By Lawdragon News | January 10, 2008 | Lawyer Viewpoint
In the collaborative law process, an attorney does more than advocate for his client’s core interests. He becomes an advocate for the process itself, which favors cooperation over traditional litigation techniques.
Collaborative law is an alternate dispute resolution method, distinct from mediation or arbitration, that today is being used by lawyers primarily in matrimonial matters but also in civil and probate disputes.
The dictionary definition of collaboration is the art of working together. Thus, by definition, collaborative law contemplates lawyers working in a resolution-oriented mode rather than being litigation-prone and promoting their often polarized positions to an outside source, whether the judicial officer or binding arbitrator.
Furthermore, by practice or inference, collaborative law denotes the art of working together with other allied professionals, including financial specialists and licensed mental health professionals. In essence, collaborative law or as it’s more commonly known, “collaborative practice,” has become, in most jurisdictions, an interdisciplinary alternative approach to resolving family law disputes rather than by the traditional method of court-mandated determination.

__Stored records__
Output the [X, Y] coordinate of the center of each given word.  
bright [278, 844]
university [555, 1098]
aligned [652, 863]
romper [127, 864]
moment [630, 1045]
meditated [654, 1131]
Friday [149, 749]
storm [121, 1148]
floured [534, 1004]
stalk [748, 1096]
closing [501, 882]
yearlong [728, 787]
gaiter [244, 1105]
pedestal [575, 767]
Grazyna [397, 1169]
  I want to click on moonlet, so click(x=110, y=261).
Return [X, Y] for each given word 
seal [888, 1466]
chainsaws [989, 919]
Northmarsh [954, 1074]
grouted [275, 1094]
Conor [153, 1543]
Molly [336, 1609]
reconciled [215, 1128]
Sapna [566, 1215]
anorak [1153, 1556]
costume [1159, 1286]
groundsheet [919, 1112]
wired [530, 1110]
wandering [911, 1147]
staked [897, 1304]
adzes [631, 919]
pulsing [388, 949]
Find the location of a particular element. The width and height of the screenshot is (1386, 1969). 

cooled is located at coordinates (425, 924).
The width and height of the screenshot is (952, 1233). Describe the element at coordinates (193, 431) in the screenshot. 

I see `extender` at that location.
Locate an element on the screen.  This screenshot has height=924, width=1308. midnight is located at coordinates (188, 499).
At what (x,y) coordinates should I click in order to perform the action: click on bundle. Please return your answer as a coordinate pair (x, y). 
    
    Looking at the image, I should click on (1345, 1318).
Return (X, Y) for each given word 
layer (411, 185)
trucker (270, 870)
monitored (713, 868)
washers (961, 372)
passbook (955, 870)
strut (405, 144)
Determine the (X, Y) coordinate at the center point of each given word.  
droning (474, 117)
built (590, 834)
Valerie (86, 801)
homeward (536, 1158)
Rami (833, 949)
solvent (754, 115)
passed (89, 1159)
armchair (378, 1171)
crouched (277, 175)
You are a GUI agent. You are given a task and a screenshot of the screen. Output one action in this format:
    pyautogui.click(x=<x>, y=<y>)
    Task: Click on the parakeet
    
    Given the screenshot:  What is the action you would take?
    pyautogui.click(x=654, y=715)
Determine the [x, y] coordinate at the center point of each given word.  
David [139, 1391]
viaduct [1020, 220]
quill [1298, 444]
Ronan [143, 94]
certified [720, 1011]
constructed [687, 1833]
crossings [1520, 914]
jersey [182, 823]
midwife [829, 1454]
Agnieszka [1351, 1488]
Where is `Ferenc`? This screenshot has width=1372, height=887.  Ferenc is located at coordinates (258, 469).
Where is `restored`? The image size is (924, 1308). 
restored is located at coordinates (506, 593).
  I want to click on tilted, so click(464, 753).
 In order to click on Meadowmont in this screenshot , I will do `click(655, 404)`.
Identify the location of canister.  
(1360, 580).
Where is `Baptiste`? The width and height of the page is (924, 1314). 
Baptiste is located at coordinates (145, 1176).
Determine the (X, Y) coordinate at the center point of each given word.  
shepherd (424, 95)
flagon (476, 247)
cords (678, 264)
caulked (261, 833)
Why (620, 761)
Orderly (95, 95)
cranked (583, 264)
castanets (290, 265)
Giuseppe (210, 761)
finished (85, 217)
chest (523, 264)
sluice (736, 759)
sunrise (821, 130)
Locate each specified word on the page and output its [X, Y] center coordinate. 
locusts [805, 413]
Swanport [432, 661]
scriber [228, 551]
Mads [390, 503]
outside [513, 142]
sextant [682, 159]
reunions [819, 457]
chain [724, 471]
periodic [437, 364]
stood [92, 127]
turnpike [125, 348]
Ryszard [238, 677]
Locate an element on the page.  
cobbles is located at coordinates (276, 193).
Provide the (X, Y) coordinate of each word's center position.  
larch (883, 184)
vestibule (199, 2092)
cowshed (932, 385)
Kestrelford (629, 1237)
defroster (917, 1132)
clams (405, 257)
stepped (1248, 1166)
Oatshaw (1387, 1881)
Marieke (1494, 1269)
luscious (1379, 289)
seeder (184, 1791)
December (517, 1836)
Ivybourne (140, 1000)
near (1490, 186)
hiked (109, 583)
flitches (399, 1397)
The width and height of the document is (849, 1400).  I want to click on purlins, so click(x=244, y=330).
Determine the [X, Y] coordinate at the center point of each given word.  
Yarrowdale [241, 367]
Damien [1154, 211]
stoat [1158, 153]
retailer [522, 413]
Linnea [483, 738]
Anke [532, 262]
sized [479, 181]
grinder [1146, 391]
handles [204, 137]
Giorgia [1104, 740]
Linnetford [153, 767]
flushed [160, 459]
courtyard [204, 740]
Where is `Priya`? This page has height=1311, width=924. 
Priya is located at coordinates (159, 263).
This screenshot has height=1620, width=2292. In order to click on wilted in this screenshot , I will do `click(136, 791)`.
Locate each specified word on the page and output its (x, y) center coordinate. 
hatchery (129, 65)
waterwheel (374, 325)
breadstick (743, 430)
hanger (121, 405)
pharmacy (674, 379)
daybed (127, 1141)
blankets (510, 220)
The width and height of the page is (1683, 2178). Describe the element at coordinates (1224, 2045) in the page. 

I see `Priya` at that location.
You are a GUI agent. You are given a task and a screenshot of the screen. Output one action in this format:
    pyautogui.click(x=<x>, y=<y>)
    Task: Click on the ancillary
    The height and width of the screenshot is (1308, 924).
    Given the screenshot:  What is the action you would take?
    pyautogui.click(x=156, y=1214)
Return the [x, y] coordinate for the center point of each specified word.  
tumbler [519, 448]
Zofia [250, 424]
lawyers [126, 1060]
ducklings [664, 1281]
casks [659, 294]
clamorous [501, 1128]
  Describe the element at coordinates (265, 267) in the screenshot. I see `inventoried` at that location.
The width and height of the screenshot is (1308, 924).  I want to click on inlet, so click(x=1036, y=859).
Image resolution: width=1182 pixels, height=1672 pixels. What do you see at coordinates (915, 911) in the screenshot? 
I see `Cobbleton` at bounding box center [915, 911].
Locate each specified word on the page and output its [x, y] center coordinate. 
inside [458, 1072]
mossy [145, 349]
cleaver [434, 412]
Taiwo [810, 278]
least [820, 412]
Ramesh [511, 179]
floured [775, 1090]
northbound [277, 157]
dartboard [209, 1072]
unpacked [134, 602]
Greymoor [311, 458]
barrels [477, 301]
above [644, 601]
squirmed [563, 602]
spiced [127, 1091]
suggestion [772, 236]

__Exercise aim__
Go on with the text on collaborative law, starting right after its last sentence. The material above stands apart from the text on collaborative law.

__Result of this task__
Although different jurisdictions throughout the United States have variances in their collaborative practice protocol, the common thread for collaborative practice running through most states includes the following criteria:
- Mandate for full disclosure and exchange of all information, including financial and custody-related data;
- Commitment by the lawyers for the parties to resign or otherwise cause the collaborative law process to terminate if the case is not resolved, and to not represent the parties in litigation;
- Joint retention of consultants and/or experts, including financial professionals and child development therapists, to maintain the neutrality of all such allied professionals;
- Maintenance of confidentiality so that work product, reports and other data of the allied professionals are precluded from being introduced into evidence if the collaborative case terminates and the parties proceed to litigation; and
- A good faith commitment on behalf of the parties to be fair, reasonable and respectful with each other in the collaborative law process.
The collaborative practice is sensible because it allows the disputants to control their own destiny by avoiding having to submit themselves to a judicial officer, or binding arbitrator, and facing an unknown and uncontrollable result. Collaborative practice is a client-driven process whereby the clients participate with their lawyers in making decisions for themselves and their children. These decisions often result from creative options that quite often look beyond what could be expected through the discretion of the court. For example, it seems sensible for parents to make commitments for the college education of their children after reaching majority age.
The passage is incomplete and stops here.